The response should be the lines of the data, starting at the first and ending at the one that contains "Task: Reset filters with ZRESETUJ", copied without change.

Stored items
--*--

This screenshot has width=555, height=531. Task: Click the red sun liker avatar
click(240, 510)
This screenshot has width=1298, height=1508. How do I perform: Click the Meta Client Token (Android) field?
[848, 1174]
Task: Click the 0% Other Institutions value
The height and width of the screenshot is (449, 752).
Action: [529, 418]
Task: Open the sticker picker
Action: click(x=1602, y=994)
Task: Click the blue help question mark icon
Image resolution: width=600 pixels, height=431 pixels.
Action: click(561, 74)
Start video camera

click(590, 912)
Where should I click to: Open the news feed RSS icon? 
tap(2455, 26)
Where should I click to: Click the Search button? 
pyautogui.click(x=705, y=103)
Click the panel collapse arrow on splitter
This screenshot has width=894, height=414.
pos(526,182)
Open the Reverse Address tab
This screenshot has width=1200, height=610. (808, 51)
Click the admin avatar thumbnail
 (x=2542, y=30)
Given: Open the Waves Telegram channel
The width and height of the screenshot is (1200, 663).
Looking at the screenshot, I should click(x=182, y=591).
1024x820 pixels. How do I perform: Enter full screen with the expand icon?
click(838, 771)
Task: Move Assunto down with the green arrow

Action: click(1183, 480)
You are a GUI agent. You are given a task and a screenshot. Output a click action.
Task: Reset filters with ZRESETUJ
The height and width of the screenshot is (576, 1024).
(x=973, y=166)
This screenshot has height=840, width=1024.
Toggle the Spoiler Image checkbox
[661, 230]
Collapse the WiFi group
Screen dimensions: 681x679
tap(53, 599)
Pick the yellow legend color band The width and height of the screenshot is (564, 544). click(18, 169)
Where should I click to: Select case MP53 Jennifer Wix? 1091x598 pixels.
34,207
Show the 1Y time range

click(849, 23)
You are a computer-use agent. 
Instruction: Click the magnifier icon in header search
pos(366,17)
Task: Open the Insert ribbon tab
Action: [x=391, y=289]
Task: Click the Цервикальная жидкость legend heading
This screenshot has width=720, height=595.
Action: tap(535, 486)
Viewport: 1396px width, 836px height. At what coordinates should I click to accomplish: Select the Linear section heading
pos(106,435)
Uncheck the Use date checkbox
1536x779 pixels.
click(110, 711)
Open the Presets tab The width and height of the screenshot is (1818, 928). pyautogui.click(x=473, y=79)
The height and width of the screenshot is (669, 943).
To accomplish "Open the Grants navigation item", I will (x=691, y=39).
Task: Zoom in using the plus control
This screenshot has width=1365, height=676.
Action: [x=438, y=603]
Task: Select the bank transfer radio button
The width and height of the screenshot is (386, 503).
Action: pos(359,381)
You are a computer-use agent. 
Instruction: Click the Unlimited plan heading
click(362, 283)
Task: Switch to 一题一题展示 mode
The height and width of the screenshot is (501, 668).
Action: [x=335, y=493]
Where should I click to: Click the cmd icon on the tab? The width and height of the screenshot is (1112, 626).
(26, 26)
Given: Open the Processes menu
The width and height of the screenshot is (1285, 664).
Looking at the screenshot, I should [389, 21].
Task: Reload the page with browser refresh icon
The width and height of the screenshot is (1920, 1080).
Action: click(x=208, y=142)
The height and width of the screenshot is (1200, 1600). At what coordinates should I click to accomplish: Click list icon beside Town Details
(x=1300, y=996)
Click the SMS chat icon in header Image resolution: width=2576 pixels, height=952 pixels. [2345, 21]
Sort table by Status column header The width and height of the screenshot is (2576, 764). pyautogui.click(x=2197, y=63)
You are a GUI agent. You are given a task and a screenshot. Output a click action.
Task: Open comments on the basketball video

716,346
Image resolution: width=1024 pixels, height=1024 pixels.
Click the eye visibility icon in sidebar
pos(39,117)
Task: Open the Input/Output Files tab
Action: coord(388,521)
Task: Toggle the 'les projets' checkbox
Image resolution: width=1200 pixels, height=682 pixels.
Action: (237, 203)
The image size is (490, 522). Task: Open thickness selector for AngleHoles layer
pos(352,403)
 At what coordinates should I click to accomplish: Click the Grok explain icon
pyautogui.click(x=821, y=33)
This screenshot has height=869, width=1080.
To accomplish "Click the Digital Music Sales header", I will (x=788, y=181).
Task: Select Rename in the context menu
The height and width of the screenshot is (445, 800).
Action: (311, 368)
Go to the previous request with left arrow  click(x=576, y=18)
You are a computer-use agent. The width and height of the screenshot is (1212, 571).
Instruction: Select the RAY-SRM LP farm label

--*--

● **EXERCISE RESULT**:
This screenshot has width=555, height=531. Task: Click the red sun liker avatar
click(240, 510)
This screenshot has width=1298, height=1508. How do I perform: Click the Meta Client Token (Android) field?
[848, 1174]
Task: Click the 0% Other Institutions value
The height and width of the screenshot is (449, 752).
Action: [529, 418]
Task: Open the sticker picker
Action: click(x=1602, y=994)
Task: Click the blue help question mark icon
Image resolution: width=600 pixels, height=431 pixels.
Action: click(561, 74)
Start video camera

click(590, 912)
Where should I click to: Open the news feed RSS icon? 
tap(2455, 26)
Where should I click to: Click the Search button? 
pyautogui.click(x=705, y=103)
Click the panel collapse arrow on splitter
This screenshot has width=894, height=414.
pos(526,182)
Open the Reverse Address tab
This screenshot has width=1200, height=610. (808, 51)
Click the admin avatar thumbnail
 (x=2542, y=30)
Given: Open the Waves Telegram channel
The width and height of the screenshot is (1200, 663).
Looking at the screenshot, I should click(x=182, y=591).
1024x820 pixels. How do I perform: Enter full screen with the expand icon?
click(838, 771)
Task: Move Assunto down with the green arrow

Action: click(1183, 480)
You are a GUI agent. You are given a task and a screenshot. Output a click action.
Task: Reset filters with ZRESETUJ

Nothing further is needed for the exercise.